**Opdracht**.
Typ alle onderstaande gegevens regel voor regel letterlijk over en laat de afbeeldingen daarbij weg.

═════ Aangeleverde gegevens ═════

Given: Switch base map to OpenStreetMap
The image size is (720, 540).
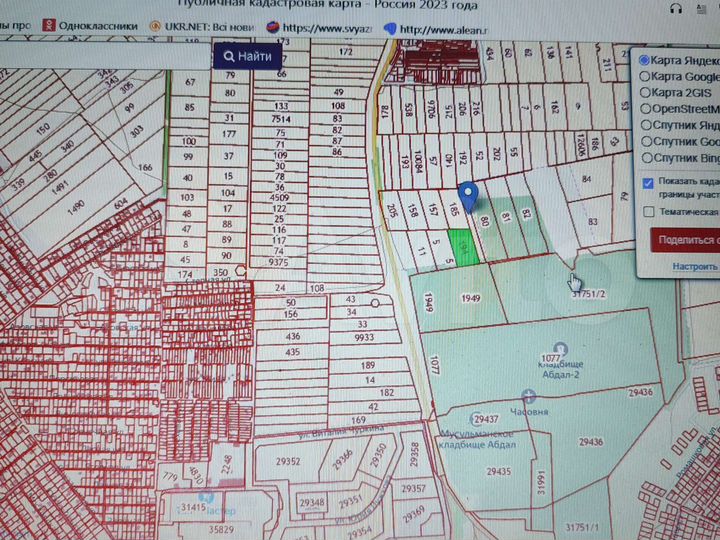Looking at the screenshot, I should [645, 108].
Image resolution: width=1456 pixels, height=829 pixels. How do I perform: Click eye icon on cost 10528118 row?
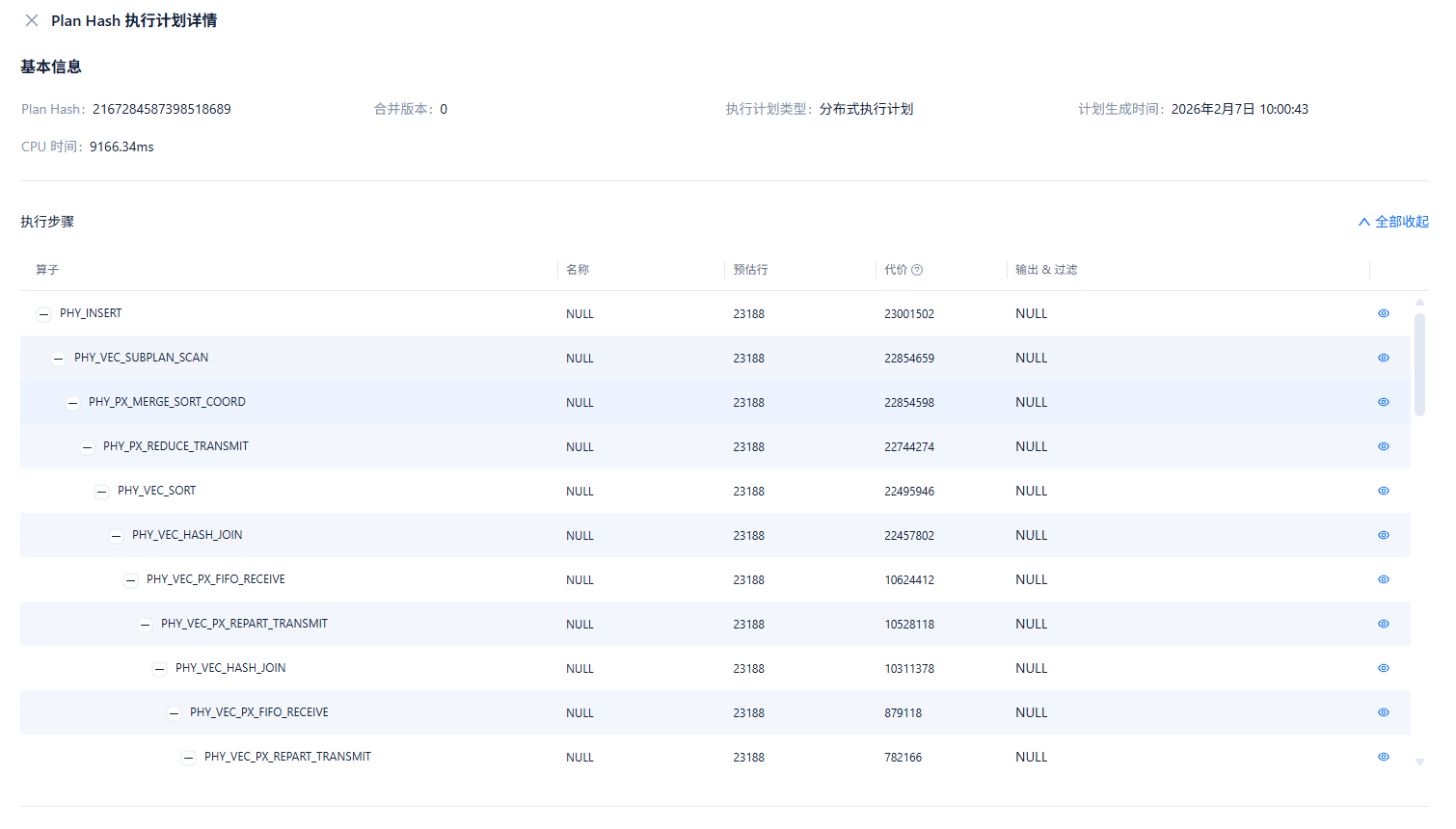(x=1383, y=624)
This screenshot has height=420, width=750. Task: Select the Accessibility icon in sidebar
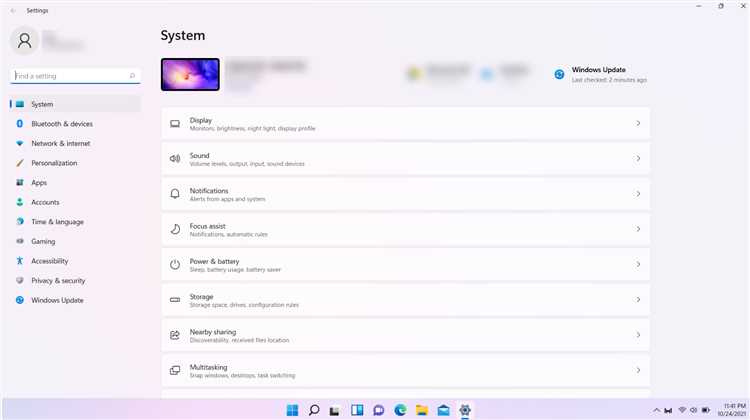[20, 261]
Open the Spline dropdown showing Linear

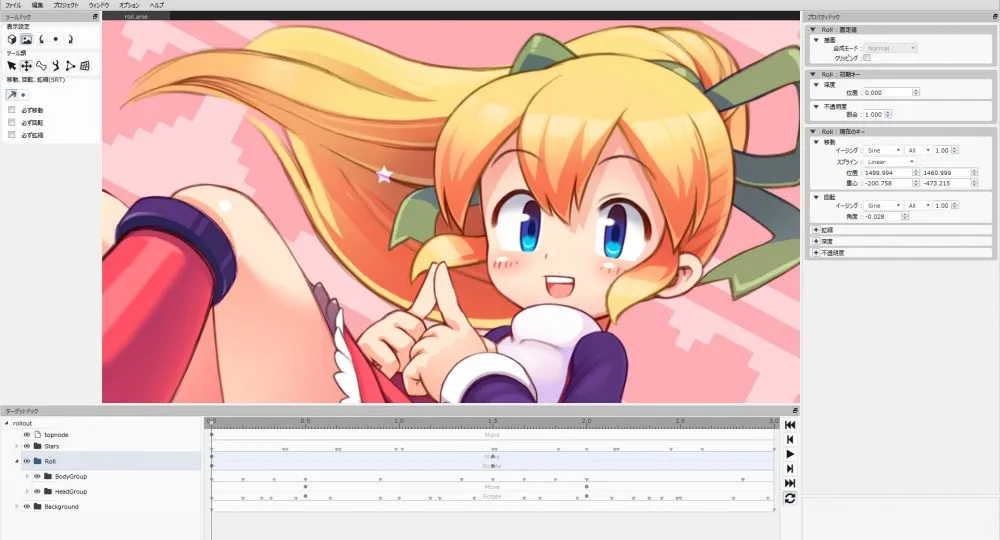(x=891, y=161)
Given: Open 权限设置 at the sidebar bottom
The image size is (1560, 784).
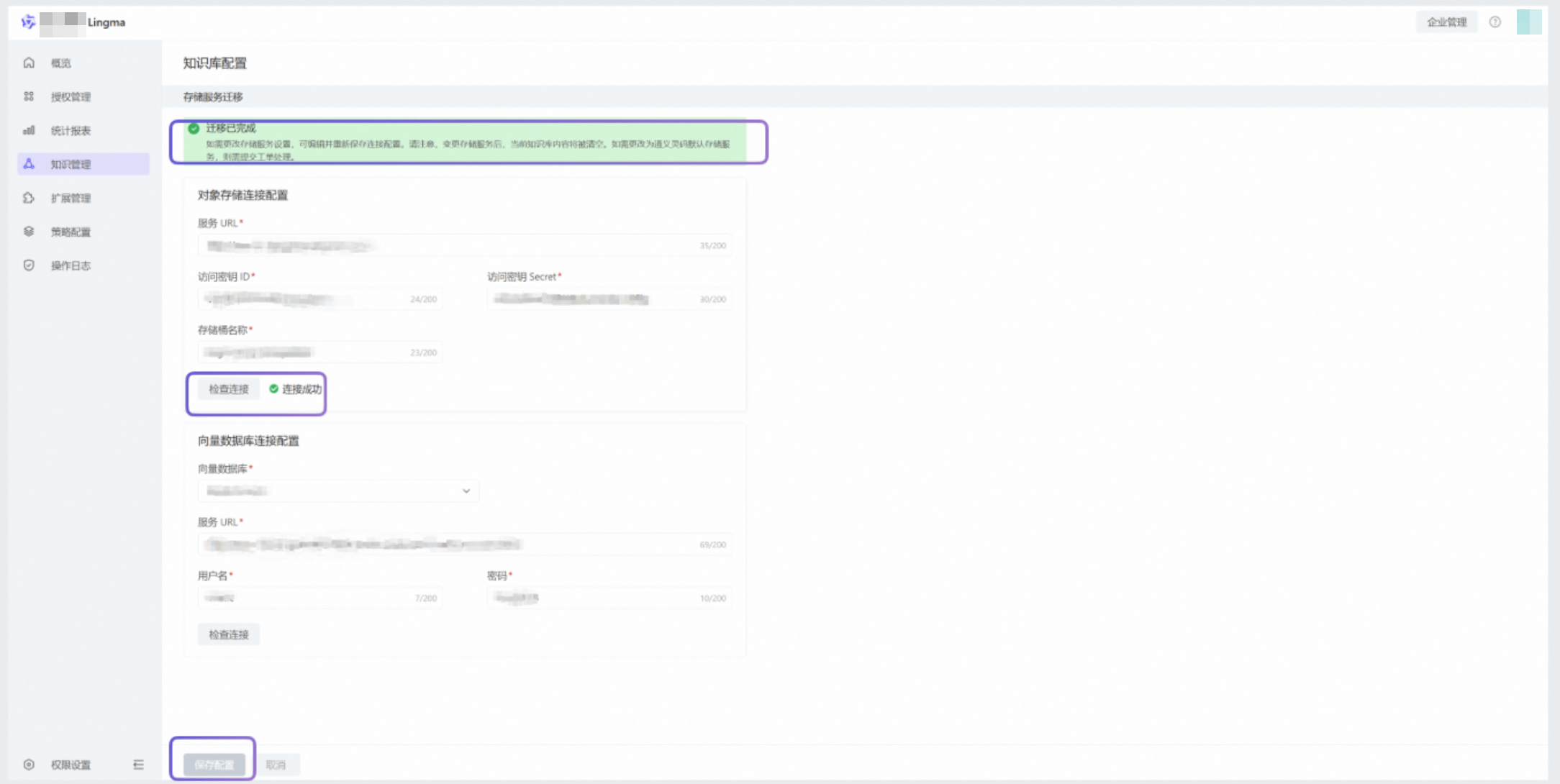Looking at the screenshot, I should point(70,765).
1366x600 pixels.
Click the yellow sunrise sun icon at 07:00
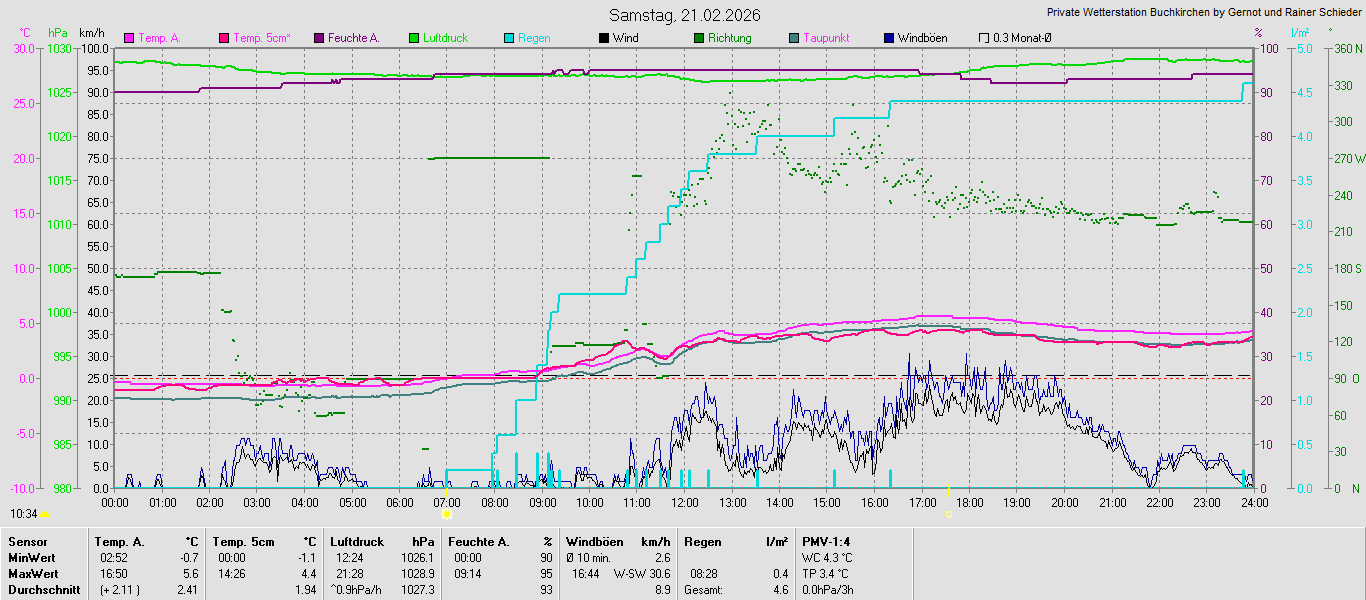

═════

**Schriftelijk antwoord**.
Given: Switch base map to OpenStreetMap
The image size is (720, 540).
Looking at the screenshot, I should [645, 108].
Image resolution: width=1456 pixels, height=829 pixels. How do I perform: Click eye icon on cost 10528118 row?
(x=1383, y=624)
This screenshot has height=420, width=750. Task: Select the Accessibility icon in sidebar
[20, 261]
Open the Spline dropdown showing Linear

(x=891, y=161)
Given: Open 权限设置 at the sidebar bottom
The image size is (1560, 784).
Looking at the screenshot, I should point(70,765).
1366x600 pixels.
Click the yellow sunrise sun icon at 07:00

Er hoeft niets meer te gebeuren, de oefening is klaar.